* Task statement
Each entry is to be retyped exactly as it stands.

--- Extracted data ---

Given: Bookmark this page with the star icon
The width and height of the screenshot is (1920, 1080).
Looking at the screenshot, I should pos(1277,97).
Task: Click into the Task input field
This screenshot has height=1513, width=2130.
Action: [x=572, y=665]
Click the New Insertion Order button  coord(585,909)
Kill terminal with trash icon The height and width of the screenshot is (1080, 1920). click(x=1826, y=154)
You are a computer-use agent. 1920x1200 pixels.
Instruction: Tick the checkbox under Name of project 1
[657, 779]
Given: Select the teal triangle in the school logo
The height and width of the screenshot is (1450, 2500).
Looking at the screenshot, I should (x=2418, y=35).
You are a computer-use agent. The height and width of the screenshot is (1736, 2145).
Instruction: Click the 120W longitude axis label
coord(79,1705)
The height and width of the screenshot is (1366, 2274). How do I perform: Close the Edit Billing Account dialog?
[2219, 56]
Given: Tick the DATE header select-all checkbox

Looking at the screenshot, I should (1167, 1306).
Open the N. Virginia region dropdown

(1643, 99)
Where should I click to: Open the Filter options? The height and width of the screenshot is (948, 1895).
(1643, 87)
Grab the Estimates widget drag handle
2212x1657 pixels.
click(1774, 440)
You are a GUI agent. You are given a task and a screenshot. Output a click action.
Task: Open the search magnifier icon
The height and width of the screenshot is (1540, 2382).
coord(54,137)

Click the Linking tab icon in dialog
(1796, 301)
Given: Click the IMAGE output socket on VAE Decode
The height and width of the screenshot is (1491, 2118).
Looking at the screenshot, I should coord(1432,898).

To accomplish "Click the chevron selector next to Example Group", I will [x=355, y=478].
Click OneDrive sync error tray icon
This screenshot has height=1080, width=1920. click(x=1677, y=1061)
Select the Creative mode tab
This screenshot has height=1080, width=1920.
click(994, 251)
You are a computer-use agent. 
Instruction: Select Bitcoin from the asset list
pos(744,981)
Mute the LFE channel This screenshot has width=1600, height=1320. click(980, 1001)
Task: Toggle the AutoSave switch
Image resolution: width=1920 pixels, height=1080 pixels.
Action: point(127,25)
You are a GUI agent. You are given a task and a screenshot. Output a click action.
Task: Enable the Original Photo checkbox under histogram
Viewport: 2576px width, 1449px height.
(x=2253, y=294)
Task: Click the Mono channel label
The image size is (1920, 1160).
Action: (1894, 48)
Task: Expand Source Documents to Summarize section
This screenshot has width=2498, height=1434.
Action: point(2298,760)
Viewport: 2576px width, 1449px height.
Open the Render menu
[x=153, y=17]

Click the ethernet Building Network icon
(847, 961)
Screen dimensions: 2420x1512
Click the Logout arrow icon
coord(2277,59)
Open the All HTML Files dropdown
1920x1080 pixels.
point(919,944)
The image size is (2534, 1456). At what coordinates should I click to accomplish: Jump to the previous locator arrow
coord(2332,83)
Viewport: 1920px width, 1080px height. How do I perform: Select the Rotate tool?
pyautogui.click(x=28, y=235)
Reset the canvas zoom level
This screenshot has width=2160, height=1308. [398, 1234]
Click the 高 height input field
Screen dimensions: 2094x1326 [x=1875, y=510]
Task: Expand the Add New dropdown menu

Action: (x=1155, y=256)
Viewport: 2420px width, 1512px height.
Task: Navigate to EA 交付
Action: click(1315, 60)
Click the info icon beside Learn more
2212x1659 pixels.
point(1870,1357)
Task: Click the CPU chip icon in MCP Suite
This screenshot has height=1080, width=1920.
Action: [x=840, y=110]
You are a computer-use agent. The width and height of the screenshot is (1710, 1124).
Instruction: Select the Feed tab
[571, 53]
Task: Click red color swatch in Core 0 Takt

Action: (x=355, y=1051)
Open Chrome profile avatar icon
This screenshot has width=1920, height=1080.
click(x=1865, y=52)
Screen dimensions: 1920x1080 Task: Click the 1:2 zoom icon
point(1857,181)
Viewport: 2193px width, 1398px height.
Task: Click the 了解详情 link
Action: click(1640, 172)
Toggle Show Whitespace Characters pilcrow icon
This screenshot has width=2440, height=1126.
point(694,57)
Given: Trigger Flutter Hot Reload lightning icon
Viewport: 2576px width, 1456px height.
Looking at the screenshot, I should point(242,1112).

---

* Your solution
Given: Bookmark this page with the star icon
The width and height of the screenshot is (1920, 1080).
Looking at the screenshot, I should pos(1277,97).
Task: Click into the Task input field
This screenshot has height=1513, width=2130.
Action: [x=572, y=665]
Click the New Insertion Order button  coord(585,909)
Kill terminal with trash icon The height and width of the screenshot is (1080, 1920). click(x=1826, y=154)
You are a computer-use agent. 1920x1200 pixels.
Instruction: Tick the checkbox under Name of project 1
[657, 779]
Given: Select the teal triangle in the school logo
The height and width of the screenshot is (1450, 2500).
Looking at the screenshot, I should (x=2418, y=35).
You are a computer-use agent. The height and width of the screenshot is (1736, 2145).
Instruction: Click the 120W longitude axis label
coord(79,1705)
The height and width of the screenshot is (1366, 2274). How do I perform: Close the Edit Billing Account dialog?
[2219, 56]
Given: Tick the DATE header select-all checkbox

Looking at the screenshot, I should (1167, 1306).
Open the N. Virginia region dropdown

(1643, 99)
Where should I click to: Open the Filter options? The height and width of the screenshot is (948, 1895).
(1643, 87)
Grab the Estimates widget drag handle
2212x1657 pixels.
click(1774, 440)
You are a GUI agent. You are given a task and a screenshot. Output a click action.
Task: Open the search magnifier icon
The height and width of the screenshot is (1540, 2382).
coord(54,137)

Click the Linking tab icon in dialog
(1796, 301)
Given: Click the IMAGE output socket on VAE Decode
The height and width of the screenshot is (1491, 2118).
Looking at the screenshot, I should coord(1432,898).

To accomplish "Click the chevron selector next to Example Group", I will [x=355, y=478].
Click OneDrive sync error tray icon
This screenshot has height=1080, width=1920. click(x=1677, y=1061)
Select the Creative mode tab
This screenshot has height=1080, width=1920.
click(994, 251)
You are a computer-use agent. 
Instruction: Select Bitcoin from the asset list
pos(744,981)
Mute the LFE channel This screenshot has width=1600, height=1320. click(980, 1001)
Task: Toggle the AutoSave switch
Image resolution: width=1920 pixels, height=1080 pixels.
Action: point(127,25)
You are a GUI agent. You are given a task and a screenshot. Output a click action.
Task: Enable the Original Photo checkbox under histogram
Viewport: 2576px width, 1449px height.
(x=2253, y=294)
Task: Click the Mono channel label
The image size is (1920, 1160).
Action: (1894, 48)
Task: Expand Source Documents to Summarize section
This screenshot has width=2498, height=1434.
Action: point(2298,760)
Viewport: 2576px width, 1449px height.
Open the Render menu
[x=153, y=17]

Click the ethernet Building Network icon
(847, 961)
Screen dimensions: 2420x1512
Click the Logout arrow icon
coord(2277,59)
Open the All HTML Files dropdown
1920x1080 pixels.
point(919,944)
The image size is (2534, 1456). At what coordinates should I click to accomplish: Jump to the previous locator arrow
coord(2332,83)
Viewport: 1920px width, 1080px height. How do I perform: Select the Rotate tool?
pyautogui.click(x=28, y=235)
Reset the canvas zoom level
This screenshot has width=2160, height=1308. [398, 1234]
Click the 高 height input field
Screen dimensions: 2094x1326 [x=1875, y=510]
Task: Expand the Add New dropdown menu

Action: (x=1155, y=256)
Viewport: 2420px width, 1512px height.
Task: Navigate to EA 交付
Action: click(1315, 60)
Click the info icon beside Learn more
2212x1659 pixels.
point(1870,1357)
Task: Click the CPU chip icon in MCP Suite
This screenshot has height=1080, width=1920.
Action: [x=840, y=110]
You are a computer-use agent. The width and height of the screenshot is (1710, 1124).
Instruction: Select the Feed tab
[571, 53]
Task: Click red color swatch in Core 0 Takt

Action: (x=355, y=1051)
Open Chrome profile avatar icon
This screenshot has width=1920, height=1080.
click(x=1865, y=52)
Screen dimensions: 1920x1080 Task: Click the 1:2 zoom icon
point(1857,181)
Viewport: 2193px width, 1398px height.
Task: Click the 了解详情 link
Action: click(1640, 172)
Toggle Show Whitespace Characters pilcrow icon
This screenshot has width=2440, height=1126.
point(694,57)
Given: Trigger Flutter Hot Reload lightning icon
Viewport: 2576px width, 1456px height.
Looking at the screenshot, I should point(242,1112).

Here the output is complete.